Given entries:
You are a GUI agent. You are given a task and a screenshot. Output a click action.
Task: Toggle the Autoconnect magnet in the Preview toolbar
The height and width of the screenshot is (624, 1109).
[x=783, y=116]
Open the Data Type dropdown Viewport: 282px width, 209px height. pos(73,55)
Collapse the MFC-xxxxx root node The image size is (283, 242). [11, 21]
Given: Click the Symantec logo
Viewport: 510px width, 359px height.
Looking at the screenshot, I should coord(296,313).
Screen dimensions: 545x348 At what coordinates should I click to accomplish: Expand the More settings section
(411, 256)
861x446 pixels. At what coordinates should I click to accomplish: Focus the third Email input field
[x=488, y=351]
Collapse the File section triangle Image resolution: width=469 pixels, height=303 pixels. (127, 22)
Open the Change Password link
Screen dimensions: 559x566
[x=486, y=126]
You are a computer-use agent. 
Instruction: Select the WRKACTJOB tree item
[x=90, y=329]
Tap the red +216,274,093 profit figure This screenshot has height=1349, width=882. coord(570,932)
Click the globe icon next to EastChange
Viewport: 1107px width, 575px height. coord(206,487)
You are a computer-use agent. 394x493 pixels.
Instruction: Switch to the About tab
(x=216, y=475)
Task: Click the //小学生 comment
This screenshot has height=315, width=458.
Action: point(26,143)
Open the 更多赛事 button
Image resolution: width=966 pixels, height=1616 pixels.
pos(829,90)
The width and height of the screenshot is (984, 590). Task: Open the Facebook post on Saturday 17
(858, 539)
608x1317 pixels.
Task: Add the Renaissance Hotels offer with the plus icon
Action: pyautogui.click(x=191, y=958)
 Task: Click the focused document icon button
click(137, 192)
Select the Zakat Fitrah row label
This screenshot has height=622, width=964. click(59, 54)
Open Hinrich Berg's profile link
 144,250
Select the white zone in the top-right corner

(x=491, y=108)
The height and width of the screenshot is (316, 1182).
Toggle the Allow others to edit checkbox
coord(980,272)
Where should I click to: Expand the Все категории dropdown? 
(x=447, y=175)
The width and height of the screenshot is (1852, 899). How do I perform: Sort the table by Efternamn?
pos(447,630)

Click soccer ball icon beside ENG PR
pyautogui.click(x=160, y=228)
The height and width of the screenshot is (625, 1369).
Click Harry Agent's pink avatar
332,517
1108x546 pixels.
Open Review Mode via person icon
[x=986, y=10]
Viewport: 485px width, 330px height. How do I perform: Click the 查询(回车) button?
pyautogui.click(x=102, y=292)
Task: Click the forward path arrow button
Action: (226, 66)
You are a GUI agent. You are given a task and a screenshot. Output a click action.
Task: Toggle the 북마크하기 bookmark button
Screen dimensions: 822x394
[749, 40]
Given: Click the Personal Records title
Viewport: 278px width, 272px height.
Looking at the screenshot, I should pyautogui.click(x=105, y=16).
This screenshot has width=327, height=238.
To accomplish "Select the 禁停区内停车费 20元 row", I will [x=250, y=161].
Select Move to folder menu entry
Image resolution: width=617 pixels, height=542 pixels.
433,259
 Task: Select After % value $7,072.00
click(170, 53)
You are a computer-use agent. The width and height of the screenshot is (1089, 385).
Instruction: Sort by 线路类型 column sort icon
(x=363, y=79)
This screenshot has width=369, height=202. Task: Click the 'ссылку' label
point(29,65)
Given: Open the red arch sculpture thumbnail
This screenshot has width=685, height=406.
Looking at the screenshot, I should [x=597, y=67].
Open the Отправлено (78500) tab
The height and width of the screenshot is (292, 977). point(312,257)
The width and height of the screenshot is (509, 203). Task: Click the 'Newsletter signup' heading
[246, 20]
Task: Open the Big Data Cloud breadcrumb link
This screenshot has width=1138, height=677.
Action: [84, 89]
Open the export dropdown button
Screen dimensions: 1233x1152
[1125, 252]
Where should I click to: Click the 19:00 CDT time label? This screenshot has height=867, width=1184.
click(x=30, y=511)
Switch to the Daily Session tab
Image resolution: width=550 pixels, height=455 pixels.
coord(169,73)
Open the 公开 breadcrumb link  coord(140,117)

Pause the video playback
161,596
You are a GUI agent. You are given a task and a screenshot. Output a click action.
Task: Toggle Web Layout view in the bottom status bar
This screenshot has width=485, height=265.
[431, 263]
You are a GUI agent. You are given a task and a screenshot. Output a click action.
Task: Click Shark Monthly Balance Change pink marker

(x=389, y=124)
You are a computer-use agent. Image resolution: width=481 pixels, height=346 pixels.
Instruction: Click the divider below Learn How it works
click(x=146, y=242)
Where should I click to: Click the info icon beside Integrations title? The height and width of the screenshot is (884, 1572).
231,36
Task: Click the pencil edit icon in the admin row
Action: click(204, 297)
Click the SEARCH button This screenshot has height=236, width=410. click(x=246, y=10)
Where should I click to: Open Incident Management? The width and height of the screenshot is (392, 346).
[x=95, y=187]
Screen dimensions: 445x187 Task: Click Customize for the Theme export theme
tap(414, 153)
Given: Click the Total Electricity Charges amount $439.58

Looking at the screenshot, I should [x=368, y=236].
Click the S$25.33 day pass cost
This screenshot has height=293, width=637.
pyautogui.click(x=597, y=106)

What you will do: Would you restate the material above word for word?

Solution:
You are a GUI agent. You are given a task and a screenshot. Output a click action.
Task: Toggle the Autoconnect magnet in the Preview toolbar
The height and width of the screenshot is (624, 1109).
[x=783, y=116]
Open the Data Type dropdown Viewport: 282px width, 209px height. pos(73,55)
Collapse the MFC-xxxxx root node The image size is (283, 242). [11, 21]
Given: Click the Symantec logo
Viewport: 510px width, 359px height.
Looking at the screenshot, I should coord(296,313).
Screen dimensions: 545x348 At what coordinates should I click to accomplish: Expand the More settings section
(411, 256)
861x446 pixels. At what coordinates should I click to accomplish: Focus the third Email input field
[x=488, y=351]
Collapse the File section triangle Image resolution: width=469 pixels, height=303 pixels. (127, 22)
Open the Change Password link
Screen dimensions: 559x566
[x=486, y=126]
You are a computer-use agent. 
Instruction: Select the WRKACTJOB tree item
[x=90, y=329]
Tap the red +216,274,093 profit figure This screenshot has height=1349, width=882. coord(570,932)
Click the globe icon next to EastChange
Viewport: 1107px width, 575px height. coord(206,487)
You are a computer-use agent. 394x493 pixels.
Instruction: Switch to the About tab
(x=216, y=475)
Task: Click the //小学生 comment
This screenshot has height=315, width=458.
Action: point(26,143)
Open the 更多赛事 button
Image resolution: width=966 pixels, height=1616 pixels.
pos(829,90)
The width and height of the screenshot is (984, 590). Task: Open the Facebook post on Saturday 17
(858, 539)
608x1317 pixels.
Task: Add the Renaissance Hotels offer with the plus icon
Action: pyautogui.click(x=191, y=958)
 Task: Click the focused document icon button
click(137, 192)
Select the Zakat Fitrah row label
This screenshot has height=622, width=964. click(59, 54)
Open Hinrich Berg's profile link
 144,250
Select the white zone in the top-right corner

(x=491, y=108)
The height and width of the screenshot is (316, 1182).
Toggle the Allow others to edit checkbox
coord(980,272)
Where should I click to: Expand the Все категории dropdown? 
(x=447, y=175)
The width and height of the screenshot is (1852, 899). How do I perform: Sort the table by Efternamn?
pos(447,630)

Click soccer ball icon beside ENG PR
pyautogui.click(x=160, y=228)
The height and width of the screenshot is (625, 1369).
Click Harry Agent's pink avatar
332,517
1108x546 pixels.
Open Review Mode via person icon
[x=986, y=10]
Viewport: 485px width, 330px height. How do I perform: Click the 查询(回车) button?
pyautogui.click(x=102, y=292)
Task: Click the forward path arrow button
Action: (226, 66)
You are a GUI agent. You are given a task and a screenshot. Output a click action.
Task: Toggle the 북마크하기 bookmark button
Screen dimensions: 822x394
[749, 40]
Given: Click the Personal Records title
Viewport: 278px width, 272px height.
Looking at the screenshot, I should pyautogui.click(x=105, y=16).
This screenshot has width=327, height=238.
To accomplish "Select the 禁停区内停车费 20元 row", I will [x=250, y=161].
Select Move to folder menu entry
Image resolution: width=617 pixels, height=542 pixels.
433,259
 Task: Select After % value $7,072.00
click(170, 53)
You are a computer-use agent. The width and height of the screenshot is (1089, 385).
Instruction: Sort by 线路类型 column sort icon
(x=363, y=79)
This screenshot has width=369, height=202. Task: Click the 'ссылку' label
point(29,65)
Given: Open the red arch sculpture thumbnail
This screenshot has width=685, height=406.
Looking at the screenshot, I should [x=597, y=67].
Open the Отправлено (78500) tab
The height and width of the screenshot is (292, 977). point(312,257)
The width and height of the screenshot is (509, 203). Task: Click the 'Newsletter signup' heading
[246, 20]
Task: Open the Big Data Cloud breadcrumb link
This screenshot has width=1138, height=677.
Action: [84, 89]
Open the export dropdown button
Screen dimensions: 1233x1152
[1125, 252]
Where should I click to: Click the 19:00 CDT time label? This screenshot has height=867, width=1184.
click(x=30, y=511)
Switch to the Daily Session tab
Image resolution: width=550 pixels, height=455 pixels.
coord(169,73)
Open the 公开 breadcrumb link  coord(140,117)

Pause the video playback
161,596
You are a GUI agent. You are given a task and a screenshot. Output a click action.
Task: Toggle Web Layout view in the bottom status bar
This screenshot has width=485, height=265.
[431, 263]
You are a GUI agent. You are given a task and a screenshot. Output a click action.
Task: Click Shark Monthly Balance Change pink marker

(x=389, y=124)
You are a computer-use agent. Image resolution: width=481 pixels, height=346 pixels.
Instruction: Click the divider below Learn How it works
click(x=146, y=242)
Where should I click to: Click the info icon beside Integrations title? The height and width of the screenshot is (884, 1572).
231,36
Task: Click the pencil edit icon in the admin row
Action: click(204, 297)
Click the SEARCH button This screenshot has height=236, width=410. click(x=246, y=10)
Where should I click to: Open Incident Management? The width and height of the screenshot is (392, 346).
[x=95, y=187]
Screen dimensions: 445x187 Task: Click Customize for the Theme export theme
tap(414, 153)
Given: Click the Total Electricity Charges amount $439.58

Looking at the screenshot, I should [x=368, y=236].
Click the S$25.33 day pass cost
This screenshot has height=293, width=637.
pyautogui.click(x=597, y=106)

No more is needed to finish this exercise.